How to Use ALB as a Firewall in IBM Cloud

Do you have a use case where you want to implement a network firewall in IBM Cloud VPC that filters traffic based on hostname? For example, you may want to allow connections only to www.microsoft.com and www.apple.com, while blocking access to all other destinations.

Currently, IBM Cloud does not provide a managed firewall service. However, it does support a bring-your-own-firewall approach with vendors such as Fortinet or Juniper, though customers are responsible for deploying and managing these solutions.

This article explains how you can leverage existing IBM Cloud services to address this requirement. By combining IBM Cloud DNS and the Application Load Balancer (ALB), you can implement a practical solution.

Let’s take a closer look at how this works.

The diagram below illustrates the high-level architecture pattern:

All source hosts reside in subnets that are restricted using Network Access Control Lists (ACLs) and Security Groups. These ACLs and Security Groups are configured so that no resource in the subnet can access the public network directly. Instead, they are allowed to communicate only with the Application Load Balancer (ALB) over the private network (using its private IP).

The ALB is placed in a dedicated subnet, and its Security Group allows outbound connections to the public network.

The final piece of this architecture is the private DNS service. This DNS is configured to resolve only selected hostnames to the ALB. In our example, the allowed hostnames are apple.com and microsoft.com. Any virtual server in the source subnet attempting to reach other hostnames will not be resolved to the ALB, and with the Security Group restrictions in place, it will also be unable to connect to the public internet.
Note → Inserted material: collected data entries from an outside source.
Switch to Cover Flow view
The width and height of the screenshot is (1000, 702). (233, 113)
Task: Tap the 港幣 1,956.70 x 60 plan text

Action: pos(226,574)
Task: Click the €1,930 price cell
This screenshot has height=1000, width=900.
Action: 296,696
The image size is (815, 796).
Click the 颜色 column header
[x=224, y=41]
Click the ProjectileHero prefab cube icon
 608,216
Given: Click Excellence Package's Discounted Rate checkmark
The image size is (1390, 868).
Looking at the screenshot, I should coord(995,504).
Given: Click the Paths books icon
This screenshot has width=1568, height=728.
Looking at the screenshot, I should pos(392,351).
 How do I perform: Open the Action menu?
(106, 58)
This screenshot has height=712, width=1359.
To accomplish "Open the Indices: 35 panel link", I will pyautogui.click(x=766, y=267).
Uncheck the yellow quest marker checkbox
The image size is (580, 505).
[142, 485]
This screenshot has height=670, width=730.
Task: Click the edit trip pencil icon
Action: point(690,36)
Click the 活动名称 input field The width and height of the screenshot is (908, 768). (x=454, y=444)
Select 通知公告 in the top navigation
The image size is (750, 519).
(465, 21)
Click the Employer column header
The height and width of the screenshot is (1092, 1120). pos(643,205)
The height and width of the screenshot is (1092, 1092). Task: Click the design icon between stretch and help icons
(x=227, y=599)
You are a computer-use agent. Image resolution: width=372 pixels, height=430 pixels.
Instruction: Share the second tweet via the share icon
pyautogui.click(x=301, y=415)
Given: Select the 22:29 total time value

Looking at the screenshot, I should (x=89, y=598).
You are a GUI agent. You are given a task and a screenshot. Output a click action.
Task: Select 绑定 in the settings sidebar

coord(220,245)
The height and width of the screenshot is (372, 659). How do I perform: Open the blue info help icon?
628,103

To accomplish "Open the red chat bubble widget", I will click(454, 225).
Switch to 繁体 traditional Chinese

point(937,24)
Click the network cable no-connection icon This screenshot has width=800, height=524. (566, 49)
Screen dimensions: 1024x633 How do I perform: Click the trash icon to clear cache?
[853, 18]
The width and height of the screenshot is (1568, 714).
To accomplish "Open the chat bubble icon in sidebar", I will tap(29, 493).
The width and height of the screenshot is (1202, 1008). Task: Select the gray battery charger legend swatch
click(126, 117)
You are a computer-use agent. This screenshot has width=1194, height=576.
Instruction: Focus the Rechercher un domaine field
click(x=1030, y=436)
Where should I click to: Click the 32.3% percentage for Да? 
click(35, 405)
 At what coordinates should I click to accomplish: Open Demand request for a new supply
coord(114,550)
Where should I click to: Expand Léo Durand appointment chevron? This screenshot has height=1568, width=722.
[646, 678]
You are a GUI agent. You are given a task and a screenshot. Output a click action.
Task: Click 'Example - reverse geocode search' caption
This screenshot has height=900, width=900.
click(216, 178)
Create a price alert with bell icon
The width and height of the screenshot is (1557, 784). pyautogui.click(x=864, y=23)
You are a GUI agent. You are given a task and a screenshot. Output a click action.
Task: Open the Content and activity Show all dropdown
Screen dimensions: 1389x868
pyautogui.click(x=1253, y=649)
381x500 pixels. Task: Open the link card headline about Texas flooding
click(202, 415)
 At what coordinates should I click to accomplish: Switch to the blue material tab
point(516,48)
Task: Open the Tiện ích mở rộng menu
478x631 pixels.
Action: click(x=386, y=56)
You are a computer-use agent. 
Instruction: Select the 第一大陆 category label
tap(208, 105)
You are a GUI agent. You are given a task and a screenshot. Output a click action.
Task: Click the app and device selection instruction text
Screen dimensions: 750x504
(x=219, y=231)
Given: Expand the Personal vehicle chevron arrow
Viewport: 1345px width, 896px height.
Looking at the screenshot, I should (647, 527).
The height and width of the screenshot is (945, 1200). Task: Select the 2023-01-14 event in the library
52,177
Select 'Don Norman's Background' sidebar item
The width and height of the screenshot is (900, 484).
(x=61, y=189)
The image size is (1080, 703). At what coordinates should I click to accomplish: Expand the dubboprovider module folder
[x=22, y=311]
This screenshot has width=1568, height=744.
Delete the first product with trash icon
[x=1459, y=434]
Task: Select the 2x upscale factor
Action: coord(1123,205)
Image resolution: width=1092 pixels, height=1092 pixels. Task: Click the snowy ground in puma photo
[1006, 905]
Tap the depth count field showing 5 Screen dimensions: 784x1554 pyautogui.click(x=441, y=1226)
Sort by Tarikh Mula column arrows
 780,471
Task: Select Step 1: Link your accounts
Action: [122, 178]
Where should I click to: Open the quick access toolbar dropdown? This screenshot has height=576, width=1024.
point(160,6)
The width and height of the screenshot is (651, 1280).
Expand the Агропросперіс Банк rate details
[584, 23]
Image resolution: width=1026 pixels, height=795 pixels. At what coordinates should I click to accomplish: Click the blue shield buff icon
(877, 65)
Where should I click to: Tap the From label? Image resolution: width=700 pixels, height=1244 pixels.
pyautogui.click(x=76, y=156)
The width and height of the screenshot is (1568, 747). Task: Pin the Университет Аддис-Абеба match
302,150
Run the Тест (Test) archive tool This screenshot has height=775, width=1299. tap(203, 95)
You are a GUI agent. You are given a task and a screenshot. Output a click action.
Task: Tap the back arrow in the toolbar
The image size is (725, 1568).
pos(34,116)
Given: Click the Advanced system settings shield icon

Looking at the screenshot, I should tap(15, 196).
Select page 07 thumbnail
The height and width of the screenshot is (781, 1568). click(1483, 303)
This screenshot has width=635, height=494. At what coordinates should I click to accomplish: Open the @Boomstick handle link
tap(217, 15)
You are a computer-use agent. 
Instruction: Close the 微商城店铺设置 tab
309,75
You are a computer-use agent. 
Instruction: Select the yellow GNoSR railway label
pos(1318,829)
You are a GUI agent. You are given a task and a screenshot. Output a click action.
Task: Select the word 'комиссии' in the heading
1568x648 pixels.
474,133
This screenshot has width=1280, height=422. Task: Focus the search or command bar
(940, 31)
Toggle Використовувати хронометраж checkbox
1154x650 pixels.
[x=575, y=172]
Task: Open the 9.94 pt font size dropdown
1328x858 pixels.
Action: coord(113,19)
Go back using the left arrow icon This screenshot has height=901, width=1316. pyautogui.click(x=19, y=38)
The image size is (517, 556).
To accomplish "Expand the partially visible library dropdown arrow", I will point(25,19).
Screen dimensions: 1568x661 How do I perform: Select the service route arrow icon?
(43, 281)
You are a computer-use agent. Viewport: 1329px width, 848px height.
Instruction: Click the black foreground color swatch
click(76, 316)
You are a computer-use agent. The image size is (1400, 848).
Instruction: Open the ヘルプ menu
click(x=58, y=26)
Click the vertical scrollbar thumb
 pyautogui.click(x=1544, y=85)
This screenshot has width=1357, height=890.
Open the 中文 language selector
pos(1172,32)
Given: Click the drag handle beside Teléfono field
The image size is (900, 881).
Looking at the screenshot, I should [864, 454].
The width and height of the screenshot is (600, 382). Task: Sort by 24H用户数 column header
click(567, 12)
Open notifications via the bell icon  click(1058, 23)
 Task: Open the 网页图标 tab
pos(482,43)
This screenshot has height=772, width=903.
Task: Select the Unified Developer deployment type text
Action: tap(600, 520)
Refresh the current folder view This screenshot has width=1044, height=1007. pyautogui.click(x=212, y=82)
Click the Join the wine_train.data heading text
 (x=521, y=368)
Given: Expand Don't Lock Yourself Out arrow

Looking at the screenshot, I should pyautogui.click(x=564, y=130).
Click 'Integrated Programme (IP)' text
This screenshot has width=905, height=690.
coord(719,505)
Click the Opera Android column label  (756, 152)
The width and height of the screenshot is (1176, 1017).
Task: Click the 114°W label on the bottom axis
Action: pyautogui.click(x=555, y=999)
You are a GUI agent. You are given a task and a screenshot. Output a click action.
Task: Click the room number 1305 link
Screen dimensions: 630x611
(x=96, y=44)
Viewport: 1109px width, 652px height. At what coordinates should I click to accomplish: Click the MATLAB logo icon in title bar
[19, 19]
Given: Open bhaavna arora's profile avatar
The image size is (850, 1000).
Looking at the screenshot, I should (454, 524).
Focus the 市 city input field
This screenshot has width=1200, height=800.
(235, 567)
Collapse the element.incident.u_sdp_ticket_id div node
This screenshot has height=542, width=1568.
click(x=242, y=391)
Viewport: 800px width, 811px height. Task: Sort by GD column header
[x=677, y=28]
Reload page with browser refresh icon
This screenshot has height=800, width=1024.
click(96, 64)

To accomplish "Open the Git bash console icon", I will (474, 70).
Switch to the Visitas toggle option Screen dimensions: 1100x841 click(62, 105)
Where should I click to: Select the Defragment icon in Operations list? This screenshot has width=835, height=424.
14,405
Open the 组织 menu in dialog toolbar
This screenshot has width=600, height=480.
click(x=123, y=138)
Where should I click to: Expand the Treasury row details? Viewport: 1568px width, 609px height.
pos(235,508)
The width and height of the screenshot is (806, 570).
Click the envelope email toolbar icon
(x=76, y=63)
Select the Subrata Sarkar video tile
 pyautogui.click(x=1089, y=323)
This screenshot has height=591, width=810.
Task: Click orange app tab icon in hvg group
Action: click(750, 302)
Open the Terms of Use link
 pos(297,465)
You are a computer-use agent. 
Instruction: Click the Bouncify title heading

Now, let’s do a step-by-step deep dive into this solution.

First step in the process is to create a private DNS

Add DNS zones for the hostnames you want - example: apple.com and microsoft.com

Make sure to set the permitted network for each of these zones as the VPC you are using for this configuration. Once a permitted network is added, the dns zones get active as shown in the picture above.

You will have to create canonical name for the load balancer in these zones to resolve to the load balancer. Hence, you need to create the Application Load Balancer first. Follow the steps outlined here to create a ALB with following configuration:

• The ALB needs to be Private
• Use a dedicated subnet for the ALB. The reason for being it in a dedicated subnet is that this subnet will need to be allowed to connect to public network.

Now that you have the ALB is created, you can add CNAME in each zone as shown in the image below (as an example). This creates an alias for the load balancer.

That's all we need from the DNS side. Let's turn our attention to the ALB now.

In the ALB, create a back-end pool for each zone you created in the DNS. In our example, we used one pool each for Microsoft and Apple. The pool details should match to the figure below (use protocol as TCP). 

In each of the back-end pool, you will have to add members for your destination. To do that, you first need to get the public IP for your destination. You can use nslookup to get the IPs. Once you get the IPs, add a member to the appropriate back-end pool with each of the IPs. 

• Select the pool you want to add member to
• Click on the Members tab
• Click on Attach Member 
• Select Other Devices tab
• Add IP of the destination  you want it to reach to and appropriate port (443)

Once you add the members, make sure the health statuses are "Passing". If it is not passing, there could be one or both of the two following reasons:

• IP/port you  provided is not correct
• Security Group of the ALB and subnet ACL rules do not allow outbound traffic

Next step in the process is to create and configure a front-end listener for the ALB.  

• Go to Front-end listeners tab
• Select create listeners
• Provide a name and select TCP as protocol
• Select listener port as 443

The final steps is to configure front-end listener policies. You need to create one policy per back-end pool. A listener policy will have forwarding rules that matches with the host name to send the request to pool you will be specifying here. In our example, we need to specify that when the SNI hostname (Server Name Indication) matches to "www.apple.com", it should forward to the pool we created for "apple.com" and similar process for "Microsoft.com". Here is an example of the listener policy:

Make sure you add one policy per the hostname you are trying to reach. In our example one policy for "www.apple.com" and  one policy for "www.microsoft.com". 

The last step you need to make sure that source hosts from where you are trying to connect to external host has the security group setup to reach the load balancer. 

The final data flow of the traffic is now setup:

1. VSI from you VPC tries to connect to external site ("www.apple.com")
2. The Private DNS resolves this hots name to the ALB
3. ALB listener forwards the request to the matching ALB pool
4. ALB pool forwards the request to one of the member IPs

Tips for testing:

From any virtual server in the source subnet, fire a curl commend - for example "curl https://www.apple.com" . You should get a response back from apple.com.  If you try the curl command for any web url other than what you configured in the ALB, you will not get any response.

Known limitation of this architecture pattern:

1. The external hosts IPs can change. This configuration cannot detect any IP change event. It needs to be manually updated in the back-end pool.
2. This configuration works with DNS CNAME. This inherits a limitation that the name of the hostname has to be prefixed by the CNAME name field. In our example, "www" needs to appear in the hostname. So will work for "www.apple.com", but will not work for "apple.com".